▶ Instructions to follow: An accurate, complete copy of the records below is required.

Data items:
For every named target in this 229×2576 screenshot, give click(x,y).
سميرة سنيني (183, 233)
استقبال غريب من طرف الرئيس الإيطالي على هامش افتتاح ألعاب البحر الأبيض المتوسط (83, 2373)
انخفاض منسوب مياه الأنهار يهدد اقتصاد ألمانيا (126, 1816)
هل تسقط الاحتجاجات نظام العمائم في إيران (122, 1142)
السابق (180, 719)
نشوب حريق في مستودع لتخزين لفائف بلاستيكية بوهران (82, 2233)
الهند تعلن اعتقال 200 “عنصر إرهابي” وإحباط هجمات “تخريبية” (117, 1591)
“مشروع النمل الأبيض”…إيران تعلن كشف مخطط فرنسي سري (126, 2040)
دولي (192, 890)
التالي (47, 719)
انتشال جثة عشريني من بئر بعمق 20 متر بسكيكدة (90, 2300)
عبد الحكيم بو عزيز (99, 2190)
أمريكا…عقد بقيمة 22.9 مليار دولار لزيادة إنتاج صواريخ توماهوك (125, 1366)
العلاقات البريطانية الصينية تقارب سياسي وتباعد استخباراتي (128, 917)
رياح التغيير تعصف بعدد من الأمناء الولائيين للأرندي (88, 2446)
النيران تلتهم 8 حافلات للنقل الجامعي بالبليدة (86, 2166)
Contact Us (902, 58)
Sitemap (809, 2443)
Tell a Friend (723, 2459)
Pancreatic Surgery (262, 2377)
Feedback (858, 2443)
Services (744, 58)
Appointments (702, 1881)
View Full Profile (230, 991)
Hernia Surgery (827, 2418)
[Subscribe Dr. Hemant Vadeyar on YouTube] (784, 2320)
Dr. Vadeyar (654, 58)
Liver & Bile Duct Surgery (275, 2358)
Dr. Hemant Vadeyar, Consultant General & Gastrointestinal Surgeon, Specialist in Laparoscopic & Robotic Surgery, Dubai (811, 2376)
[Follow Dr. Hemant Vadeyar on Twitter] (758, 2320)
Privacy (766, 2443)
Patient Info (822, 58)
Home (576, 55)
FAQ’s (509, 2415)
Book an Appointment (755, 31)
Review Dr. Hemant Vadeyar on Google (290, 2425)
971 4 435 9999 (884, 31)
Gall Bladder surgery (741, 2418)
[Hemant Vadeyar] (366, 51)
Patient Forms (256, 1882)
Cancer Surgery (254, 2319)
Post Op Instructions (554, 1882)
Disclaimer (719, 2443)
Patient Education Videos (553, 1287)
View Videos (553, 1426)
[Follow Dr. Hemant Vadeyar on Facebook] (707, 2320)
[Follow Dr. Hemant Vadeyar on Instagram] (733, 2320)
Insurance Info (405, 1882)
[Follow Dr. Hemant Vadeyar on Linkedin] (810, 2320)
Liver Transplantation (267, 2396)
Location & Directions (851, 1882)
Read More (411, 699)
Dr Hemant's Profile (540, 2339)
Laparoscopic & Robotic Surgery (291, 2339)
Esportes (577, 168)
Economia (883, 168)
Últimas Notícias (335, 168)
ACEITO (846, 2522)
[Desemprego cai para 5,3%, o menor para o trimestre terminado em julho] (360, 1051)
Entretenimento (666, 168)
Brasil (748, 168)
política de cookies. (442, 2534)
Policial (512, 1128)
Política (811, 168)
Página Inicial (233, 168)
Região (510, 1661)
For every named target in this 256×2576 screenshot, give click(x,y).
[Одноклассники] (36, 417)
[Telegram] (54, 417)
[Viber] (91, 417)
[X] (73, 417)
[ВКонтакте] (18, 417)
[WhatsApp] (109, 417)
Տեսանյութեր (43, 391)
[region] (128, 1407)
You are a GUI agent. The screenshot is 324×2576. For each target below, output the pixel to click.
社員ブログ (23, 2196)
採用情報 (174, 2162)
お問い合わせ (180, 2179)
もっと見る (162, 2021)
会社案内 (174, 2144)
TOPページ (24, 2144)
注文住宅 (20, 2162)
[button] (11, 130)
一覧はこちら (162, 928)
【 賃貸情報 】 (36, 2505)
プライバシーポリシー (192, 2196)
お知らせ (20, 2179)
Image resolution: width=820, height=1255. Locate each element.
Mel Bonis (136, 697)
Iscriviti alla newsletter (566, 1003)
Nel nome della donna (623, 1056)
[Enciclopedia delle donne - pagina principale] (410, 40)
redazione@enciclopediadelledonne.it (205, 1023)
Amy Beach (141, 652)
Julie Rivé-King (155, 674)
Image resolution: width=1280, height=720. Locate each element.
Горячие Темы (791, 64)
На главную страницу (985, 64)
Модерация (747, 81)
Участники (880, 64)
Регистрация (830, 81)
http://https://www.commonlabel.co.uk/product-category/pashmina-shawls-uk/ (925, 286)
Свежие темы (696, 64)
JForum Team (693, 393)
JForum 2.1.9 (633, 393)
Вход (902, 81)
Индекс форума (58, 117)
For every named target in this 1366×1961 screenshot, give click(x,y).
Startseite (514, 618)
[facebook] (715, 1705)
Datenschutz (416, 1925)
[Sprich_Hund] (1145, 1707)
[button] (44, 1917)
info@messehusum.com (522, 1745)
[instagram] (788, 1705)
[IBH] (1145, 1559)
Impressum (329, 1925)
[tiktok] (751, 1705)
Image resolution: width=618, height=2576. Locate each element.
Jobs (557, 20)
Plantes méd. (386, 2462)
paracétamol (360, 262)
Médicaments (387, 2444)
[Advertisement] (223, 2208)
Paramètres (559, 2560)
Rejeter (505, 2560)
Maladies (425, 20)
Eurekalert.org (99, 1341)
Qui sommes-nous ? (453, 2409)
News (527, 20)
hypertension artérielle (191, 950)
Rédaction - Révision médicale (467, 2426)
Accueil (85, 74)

▶ Response to the exercise:
For every named target in this 229×2576 screenshot, give click(x,y).
سميرة سنيني (183, 233)
استقبال غريب من طرف الرئيس الإيطالي على هامش افتتاح ألعاب البحر الأبيض المتوسط (83, 2373)
انخفاض منسوب مياه الأنهار يهدد اقتصاد ألمانيا (126, 1816)
هل تسقط الاحتجاجات نظام العمائم في إيران (122, 1142)
السابق (180, 719)
نشوب حريق في مستودع لتخزين لفائف بلاستيكية بوهران (82, 2233)
الهند تعلن اعتقال 200 “عنصر إرهابي” وإحباط هجمات “تخريبية” (117, 1591)
“مشروع النمل الأبيض”…إيران تعلن كشف مخطط فرنسي سري (126, 2040)
دولي (192, 890)
التالي (47, 719)
انتشال جثة عشريني من بئر بعمق 20 متر بسكيكدة (90, 2300)
عبد الحكيم بو عزيز (99, 2190)
أمريكا…عقد بقيمة 22.9 مليار دولار لزيادة إنتاج صواريخ توماهوك (125, 1366)
العلاقات البريطانية الصينية تقارب سياسي وتباعد استخباراتي (128, 917)
رياح التغيير تعصف بعدد من الأمناء الولائيين للأرندي (88, 2446)
النيران تلتهم 8 حافلات للنقل الجامعي بالبليدة (86, 2166)
Contact Us (902, 58)
Sitemap (809, 2443)
Tell a Friend (723, 2459)
Pancreatic Surgery (262, 2377)
Feedback (858, 2443)
Services (744, 58)
Appointments (702, 1881)
View Full Profile (230, 991)
Hernia Surgery (827, 2418)
[Subscribe Dr. Hemant Vadeyar on YouTube] (784, 2320)
Dr. Vadeyar (654, 58)
Liver & Bile Duct Surgery (275, 2358)
Dr. Hemant Vadeyar, Consultant General & Gastrointestinal Surgeon, Specialist in Laparoscopic & Robotic Surgery, Dubai (811, 2376)
[Follow Dr. Hemant Vadeyar on Twitter] (758, 2320)
Privacy (766, 2443)
Patient Info (822, 58)
Home (576, 55)
FAQ’s (509, 2415)
Book an Appointment (755, 31)
Review Dr. Hemant Vadeyar on Google (290, 2425)
971 4 435 9999 (884, 31)
Gall Bladder surgery (741, 2418)
[Hemant Vadeyar] (366, 51)
Patient Forms (256, 1882)
Cancer Surgery (254, 2319)
Post Op Instructions (554, 1882)
Disclaimer (719, 2443)
Patient Education Videos (553, 1287)
View Videos (553, 1426)
[Follow Dr. Hemant Vadeyar on Facebook] (707, 2320)
[Follow Dr. Hemant Vadeyar on Instagram] (733, 2320)
Insurance Info (405, 1882)
[Follow Dr. Hemant Vadeyar on Linkedin] (810, 2320)
Liver Transplantation (267, 2396)
Location & Directions (851, 1882)
Read More (411, 699)
Dr Hemant's Profile (540, 2339)
Laparoscopic & Robotic Surgery (291, 2339)
Esportes (577, 168)
Economia (883, 168)
Últimas Notícias (335, 168)
ACEITO (846, 2522)
[Desemprego cai para 5,3%, o menor para o trimestre terminado em julho] (360, 1051)
Entretenimento (666, 168)
Brasil (748, 168)
política de cookies. (442, 2534)
Policial (512, 1128)
Política (811, 168)
Página Inicial (233, 168)
Região (510, 1661)
For every named target in this 256×2576 screenshot, give click(x,y).
[Одноклассники] (36, 417)
[Telegram] (54, 417)
[Viber] (91, 417)
[X] (73, 417)
[ВКонтакте] (18, 417)
[WhatsApp] (109, 417)
Տեսանյութեր (43, 391)
[region] (128, 1407)
You are a GUI agent. The screenshot is 324×2576. For each target below, output the pixel to click.
社員ブログ (23, 2196)
採用情報 (174, 2162)
お問い合わせ (180, 2179)
もっと見る (162, 2021)
会社案内 (174, 2144)
TOPページ (24, 2144)
注文住宅 (20, 2162)
[button] (11, 130)
一覧はこちら (162, 928)
【 賃貸情報 】 (36, 2505)
プライバシーポリシー (192, 2196)
お知らせ (20, 2179)
Image resolution: width=820, height=1255. Locate each element.
Mel Bonis (136, 697)
Iscriviti alla newsletter (566, 1003)
Nel nome della donna (623, 1056)
[Enciclopedia delle donne - pagina principale] (410, 40)
redazione@enciclopediadelledonne.it (205, 1023)
Amy Beach (141, 652)
Julie Rivé-King (155, 674)
Image resolution: width=1280, height=720. Locate each element.
Горячие Темы (791, 64)
На главную страницу (985, 64)
Модерация (747, 81)
Участники (880, 64)
Регистрация (830, 81)
http://https://www.commonlabel.co.uk/product-category/pashmina-shawls-uk/ (925, 286)
Свежие темы (696, 64)
JForum Team (693, 393)
JForum 2.1.9 (633, 393)
Вход (902, 81)
Индекс форума (58, 117)
For every named target in this 1366×1961 screenshot, give click(x,y).
Startseite (514, 618)
[facebook] (715, 1705)
Datenschutz (416, 1925)
[Sprich_Hund] (1145, 1707)
[button] (44, 1917)
info@messehusum.com (522, 1745)
[instagram] (788, 1705)
[IBH] (1145, 1559)
Impressum (329, 1925)
[tiktok] (751, 1705)
Image resolution: width=618, height=2576. Locate each element.
Jobs (557, 20)
Plantes méd. (386, 2462)
paracétamol (360, 262)
Médicaments (387, 2444)
[Advertisement] (223, 2208)
Paramètres (559, 2560)
Rejeter (505, 2560)
Maladies (425, 20)
Eurekalert.org (99, 1341)
Qui sommes-nous ? (453, 2409)
News (527, 20)
hypertension artérielle (191, 950)
Rédaction - Révision médicale (467, 2426)
Accueil (85, 74)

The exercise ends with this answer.